== Segment start ==

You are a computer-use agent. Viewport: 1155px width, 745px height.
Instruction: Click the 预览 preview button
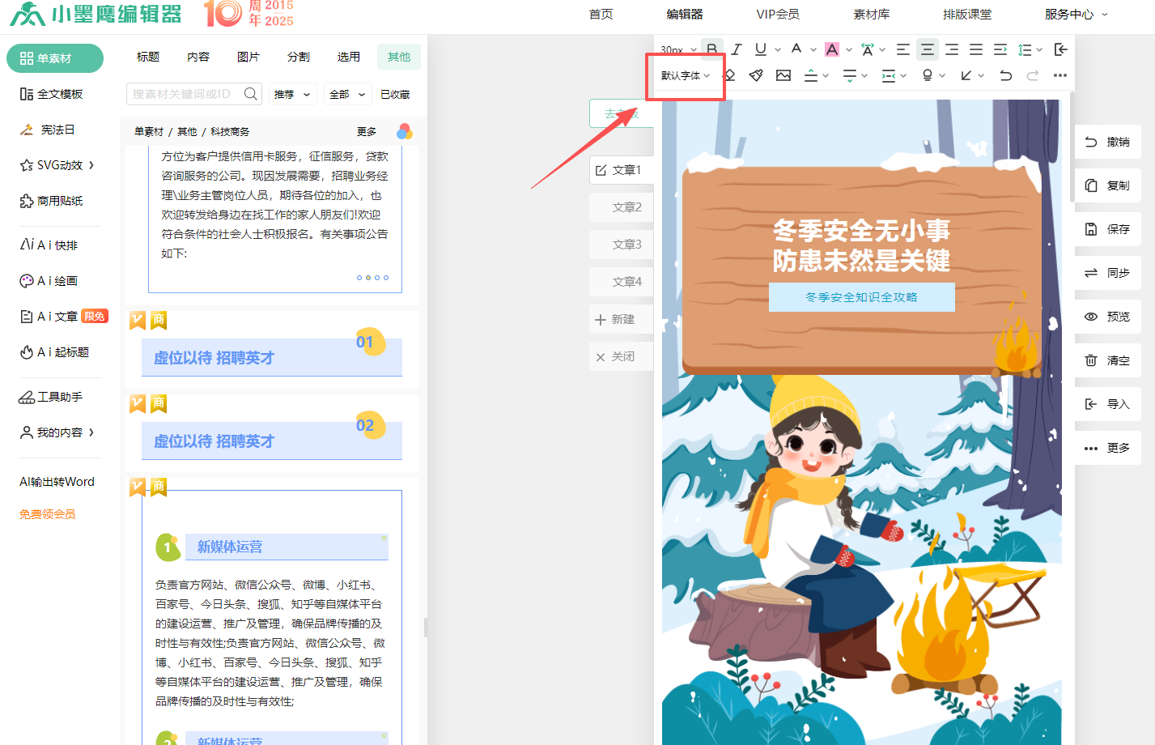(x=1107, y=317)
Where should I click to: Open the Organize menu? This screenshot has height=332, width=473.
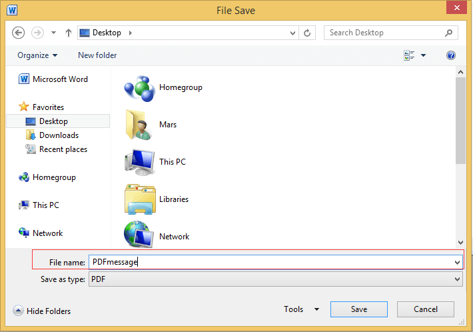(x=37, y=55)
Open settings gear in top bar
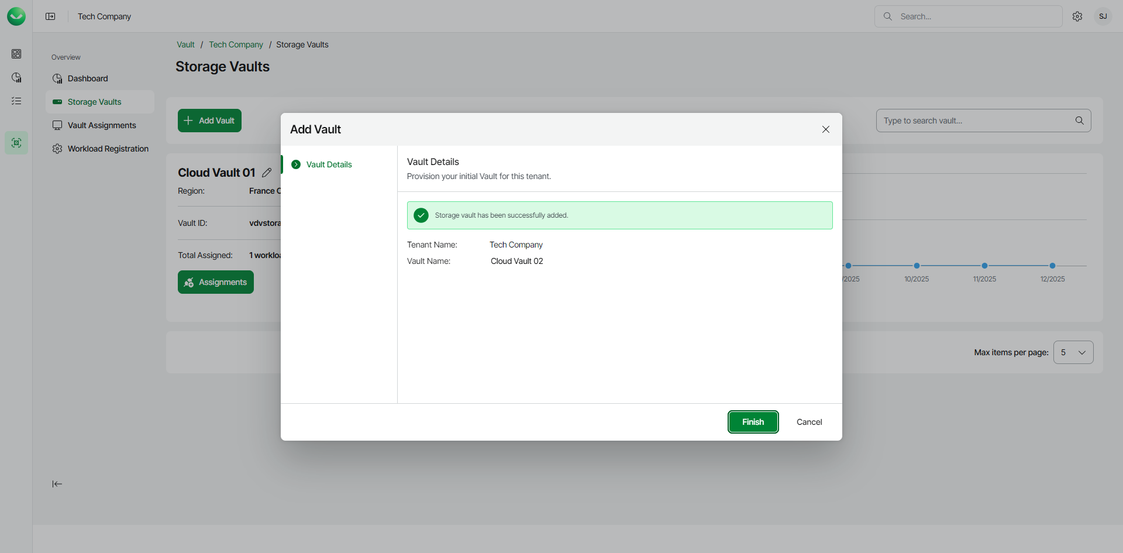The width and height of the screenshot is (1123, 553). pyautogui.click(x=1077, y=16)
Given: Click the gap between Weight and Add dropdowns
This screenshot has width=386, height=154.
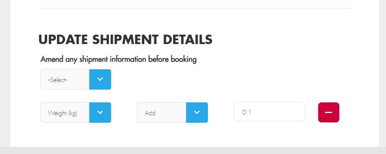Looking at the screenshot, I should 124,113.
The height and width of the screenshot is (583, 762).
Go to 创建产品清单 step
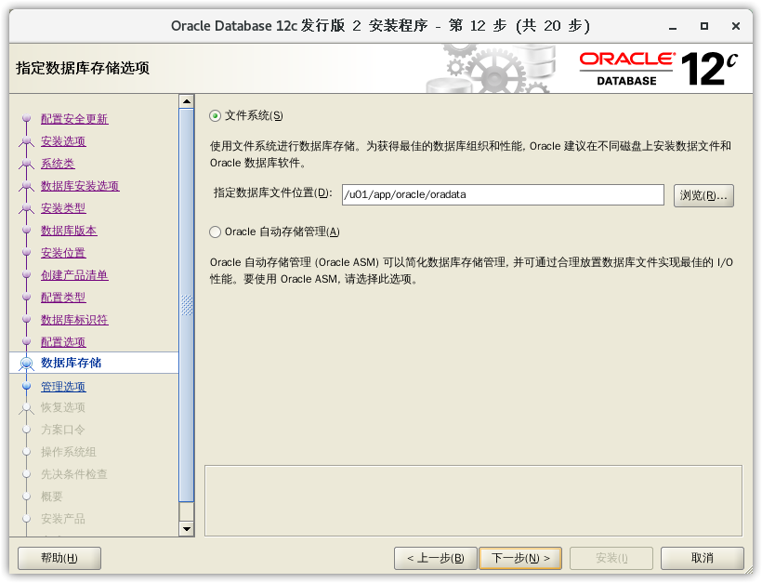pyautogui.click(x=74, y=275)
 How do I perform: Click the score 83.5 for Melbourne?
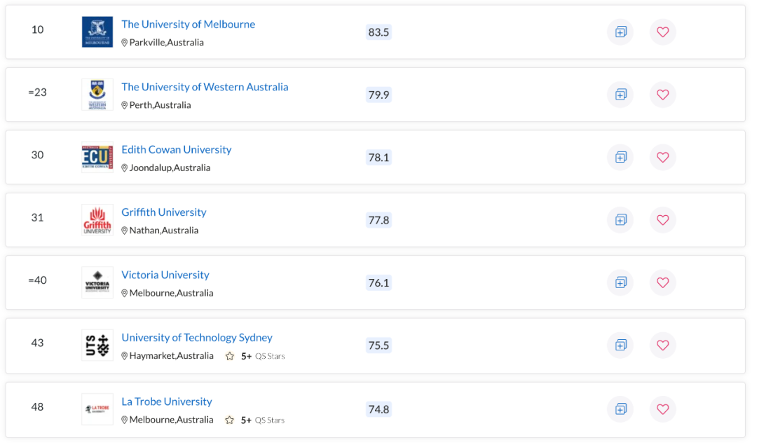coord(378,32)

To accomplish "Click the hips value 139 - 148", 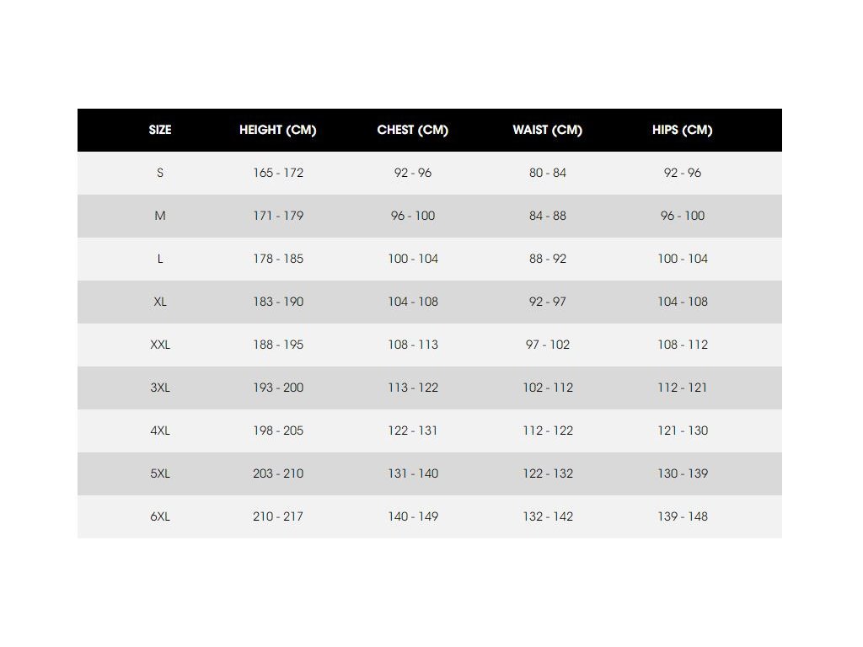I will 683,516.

== Segment end ==
== Segment start ==

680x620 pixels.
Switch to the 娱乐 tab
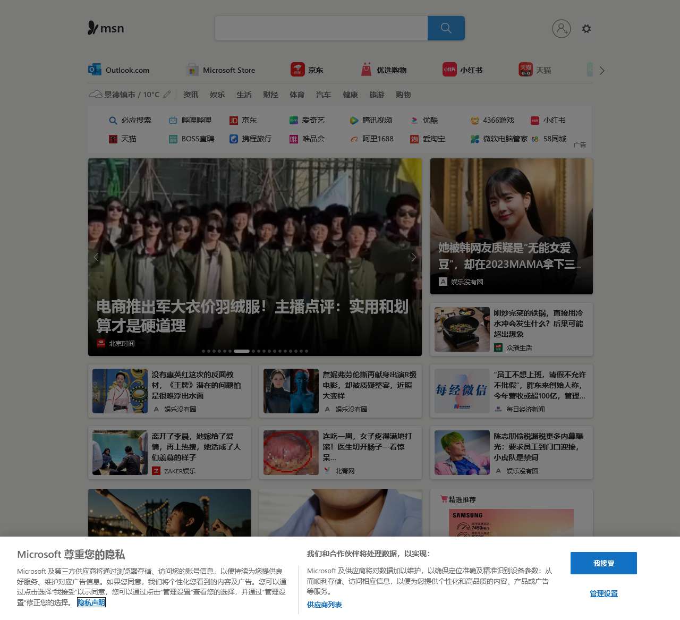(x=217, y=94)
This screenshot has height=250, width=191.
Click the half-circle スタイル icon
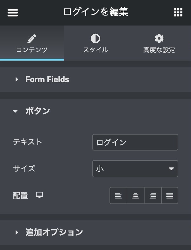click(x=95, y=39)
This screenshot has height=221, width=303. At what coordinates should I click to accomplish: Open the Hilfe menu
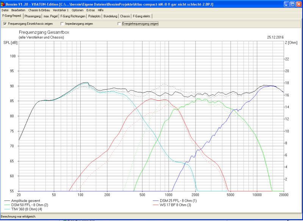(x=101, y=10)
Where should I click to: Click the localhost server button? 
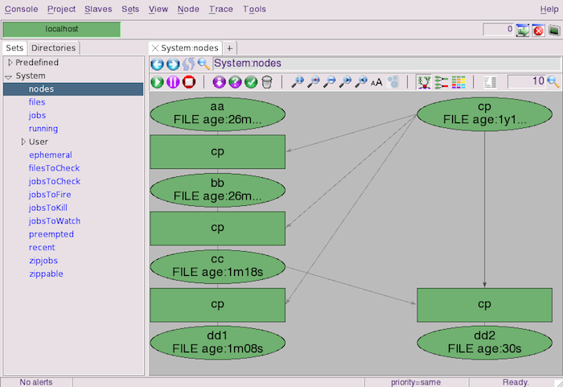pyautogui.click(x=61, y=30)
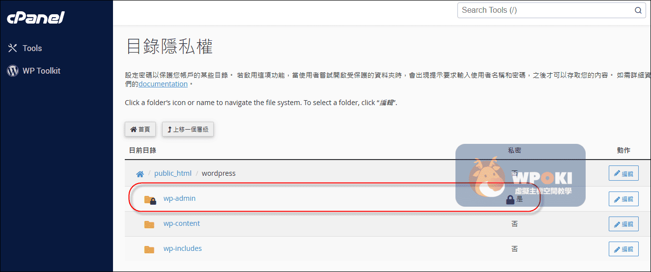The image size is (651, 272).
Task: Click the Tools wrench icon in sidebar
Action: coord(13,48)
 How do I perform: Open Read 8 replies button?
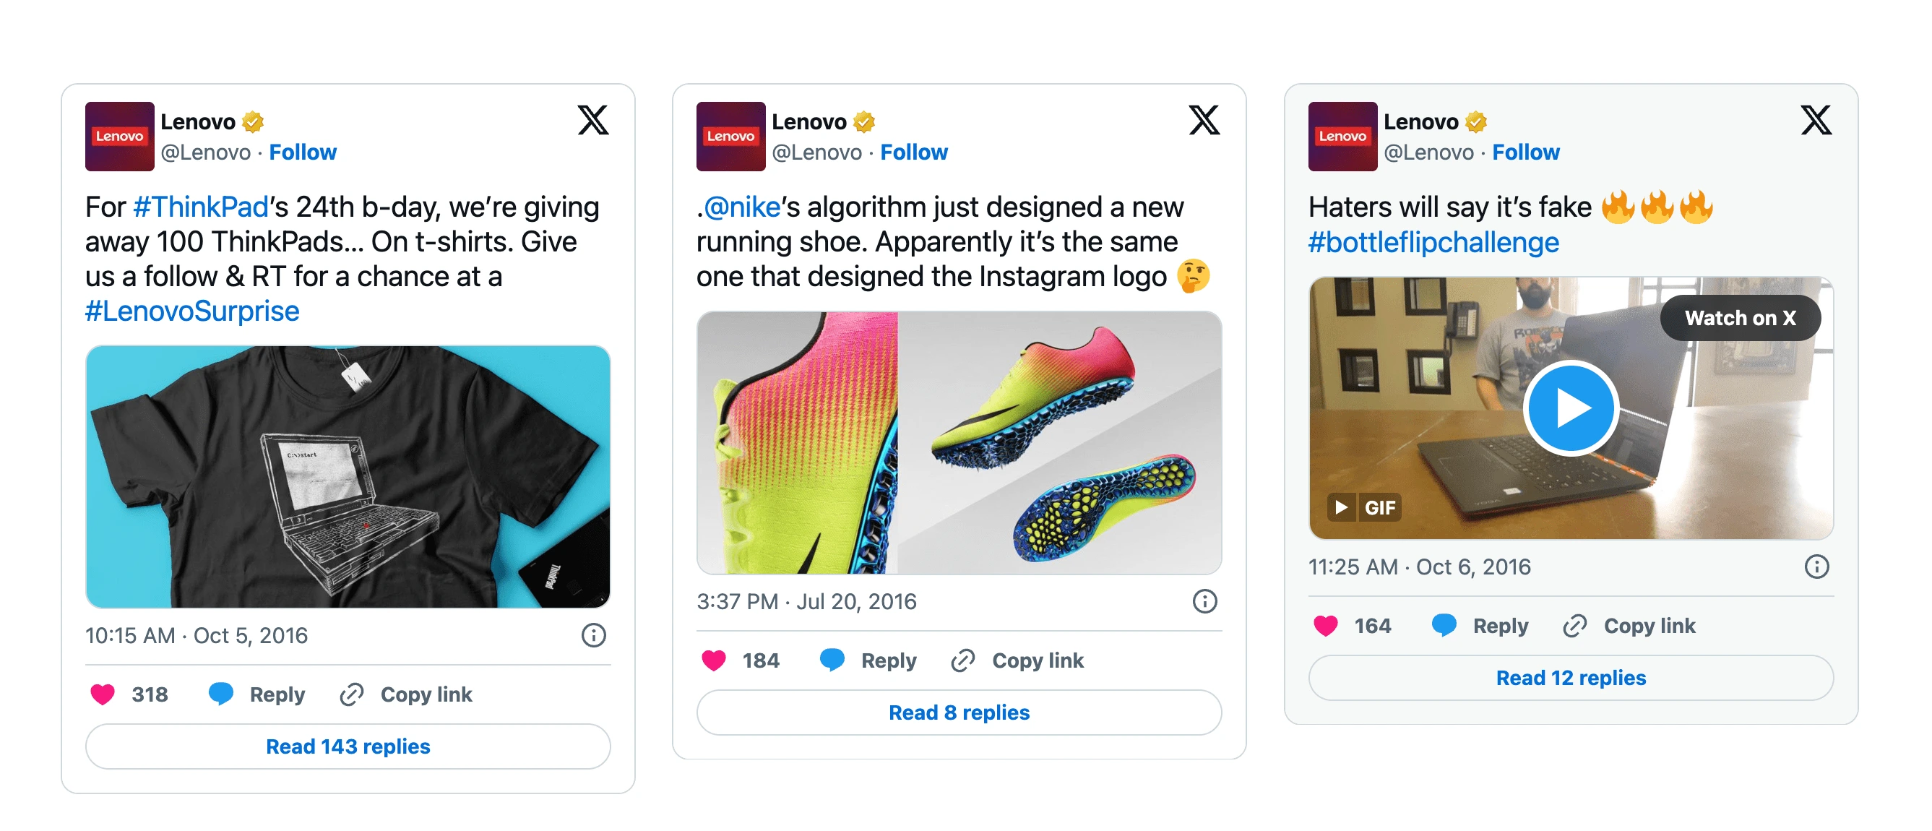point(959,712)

== Segment end ==

What you need to do: Among the records above, locate the line containing "You are a computer-use" and the line containing "The height and", then transcribe exactly the lines starting at the first and ending at the second, with no pictures.

Exercise output:
You are a computer-use agent. Viewport: 1155px width, 745px height.
Instruction: Click the 预览 preview button
(x=1107, y=317)
Where should I click to: Open the Organize menu? This screenshot has height=332, width=473.
(x=37, y=55)
Open settings gear in top bar
The width and height of the screenshot is (1123, 553). pyautogui.click(x=1077, y=16)
Given: Click the gap between Weight and Add dropdowns
This screenshot has width=386, height=154.
Looking at the screenshot, I should 124,113.
The height and width of the screenshot is (583, 762).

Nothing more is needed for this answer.